──────── Gösterilen satırlar ────────

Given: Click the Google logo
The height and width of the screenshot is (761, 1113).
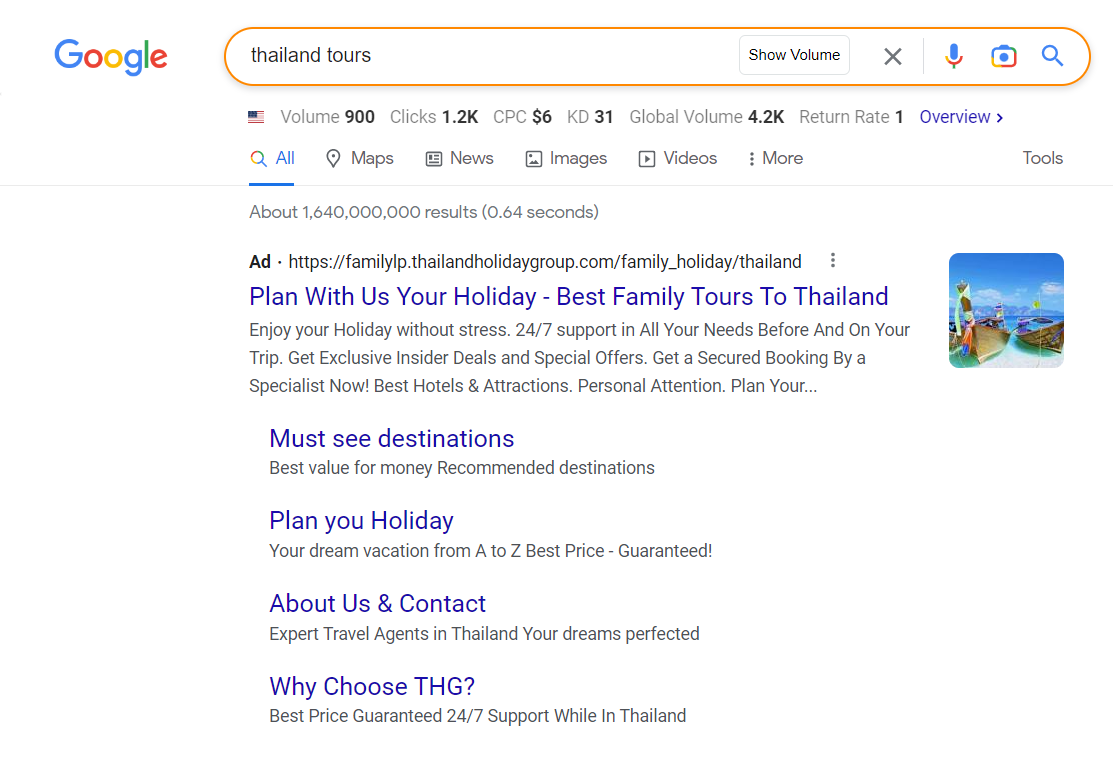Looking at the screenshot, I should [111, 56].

────────
──────── Gösterilen satırlar ────────

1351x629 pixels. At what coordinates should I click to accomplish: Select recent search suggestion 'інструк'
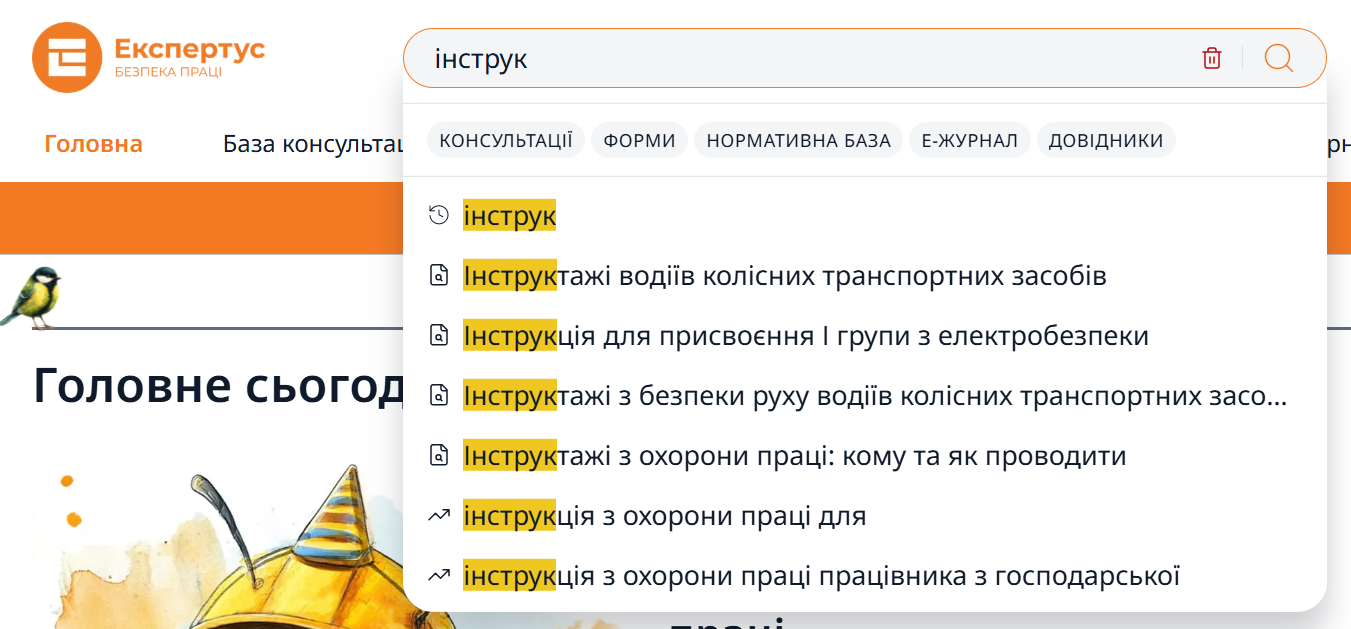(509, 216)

────────

-- Verilen alıştırma --
Lütfen "Given: Click the Google logo" ifadesini içeren satırdan başlayıp "Looking at the" ifadesini içeren satırda biten satırları, iki uç da dahil olmak üzere, her satır için bir dize içeren bir JSON listesi olarak verin; boş satırları ve resimleri yanıta katmayın.

-- Yanıt aşağıda --
[
  "Given: Click the Google logo",
  "The height and width of the screenshot is (761, 1113).",
  "Looking at the screenshot, I should [111, 56]."
]